One day, Opel walked into Castro Camera. Behind the counter sat one of Milk’s young acolytes, Danny Nicoletta. Opel wanted to submit to Milk a campaign poster he’d made: a surly-looking woman exposing her left breast, with a “Harvey Milk for Supervisor” pin piercing her nipple. “Ooh, creepy,” Nicoletta recalled thinking. The campaign declined to use it.
On Election Day, the mostly white, conservative District 8 elected to the Board of Supervisors a former police officer named Dan White, who had campaigned to restore traditional values to a city besieged by “radicals, social deviates, and incorrigibles.” But the headlines belonged to Milk, in District 5, who became the first openly gay elected official in California and celebrated his win by leading an impromptu parade down Market Street, with trolleys ringing their bells in celebration.
Rebuffed by the Milk campaign, Opel focussed on Fey-Way, a party hub for the SoMa scene. Opel’s friend Lee Mentley said, “There’d be everyone from drag queens and S & M leather boys and girls to matrons from Pacific Heights and upper-class people who could afford to buy the art.” When people found out that Opel was the Oscar streaker, he’d brag, “No one even remembers who won the Oscar that year!”
Opel exhibited underground artists from around the world, such as the Japanese fetish artist Go Mishima and Tom of Finland, a cult figure known for his drawings of men with rippling muscles and bulging groins. To the straight world—and much of the gay world—the leather scene was the unseemly underbelly of gay liberation. Dianne Feinstein, Harvey Milk’s colleague on the Board of Supervisors, fretted, “One of the uncomfortable parts of San Francisco’s liberalism has been the encouragement of sadism and masochism.” But the S & M fantasies that Opel showed offered an escape. “We allowed terrified people to act out counter-phobic rituals that helped them deal with the stress and tension caused by the persecution everybody was suffering,” Fritscher recalled.
In California, the spectre of persecution was acute.

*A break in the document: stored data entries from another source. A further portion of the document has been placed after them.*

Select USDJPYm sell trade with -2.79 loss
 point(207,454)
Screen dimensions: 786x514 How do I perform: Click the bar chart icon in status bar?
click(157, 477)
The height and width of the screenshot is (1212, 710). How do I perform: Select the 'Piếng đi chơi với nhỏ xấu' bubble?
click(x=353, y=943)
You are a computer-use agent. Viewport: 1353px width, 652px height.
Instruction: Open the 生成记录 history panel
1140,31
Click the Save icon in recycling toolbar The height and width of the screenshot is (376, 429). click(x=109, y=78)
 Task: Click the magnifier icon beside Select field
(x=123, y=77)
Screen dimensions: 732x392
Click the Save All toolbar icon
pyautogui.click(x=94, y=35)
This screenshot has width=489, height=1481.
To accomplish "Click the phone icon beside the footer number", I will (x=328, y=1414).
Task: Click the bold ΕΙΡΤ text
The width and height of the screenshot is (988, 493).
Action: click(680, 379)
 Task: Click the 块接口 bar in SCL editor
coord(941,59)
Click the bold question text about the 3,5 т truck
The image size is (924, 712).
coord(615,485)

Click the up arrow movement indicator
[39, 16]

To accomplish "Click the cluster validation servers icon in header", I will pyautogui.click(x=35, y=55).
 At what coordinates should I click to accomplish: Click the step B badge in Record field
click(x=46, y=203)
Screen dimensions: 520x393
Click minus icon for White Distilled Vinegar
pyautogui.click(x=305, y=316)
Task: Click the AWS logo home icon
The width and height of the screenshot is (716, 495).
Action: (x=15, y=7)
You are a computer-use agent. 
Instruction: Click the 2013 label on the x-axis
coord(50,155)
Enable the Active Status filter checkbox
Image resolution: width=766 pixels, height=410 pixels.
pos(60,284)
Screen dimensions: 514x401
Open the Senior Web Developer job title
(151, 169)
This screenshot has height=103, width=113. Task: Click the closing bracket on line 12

Anita Bryant’s success in Florida inspired John Briggs, a state legislator from Orange County, to sponsor a bill that would ban gays and lesbians from teaching in public schools, singling out San Francisco as a “moral garbage dump.” Proposition 6, or the Briggs Initiative, sparked a counter-operation to sway public opinion, with Milk at the forefront. For Opel, who had been fired from education jobs, the Briggs Initiative hit a nerve. Prop 6 went down in a landslide vote, owing in part to bipartisan opposition from both former Governor Reagan and President Jimmy Carter. A brass band preceded Milk’s victory speech in the Castro, in which he urged gays everywhere to come out of the closet and “smash the myths once and for all.” The celebrations in the streets lasted until 4 a.m.
Then it all unravelled. Eleven days later came news from Jonestown, the Guyana outpost of the Peoples Temple, the cult led by Jim Jones, which had been headquartered in San Francisco. On one Saturday, more than nine hundred people died in a mass murder-suicide, after drinking cyanide-spiked Flavor Aid. Grieving families wandered San Francisco, and scandal loomed for the mayor, George Moscone, who had received critical support from the Peoples Temple. The city was still absorbing the news when, on November 27th, a gunman climbed through a basement window into City Hall and assassinated both Moscone and Milk in their offices. It fell to Feinstein, Milk’s fellow-supervisor, to announce that the murderer was their colleague Dan White.
Within a week, police and firemen were rumored to have raised a hundred thousand dollars for White’s defense fund. Graffiti appeared around town saying “Kill Fags: Dan White for Mayor.” In the gay community, theories swirled: Had Milk been set up? How did White get into City Hall with a gun? Opel began collecting clues. Since the Oscars, his life had been one big dirty joke, but the explosion of political violence gave him a new sense of purpose. He believed that a conspiracy was at work, and he was planning to write a play about what had really happened to Harvey Milk.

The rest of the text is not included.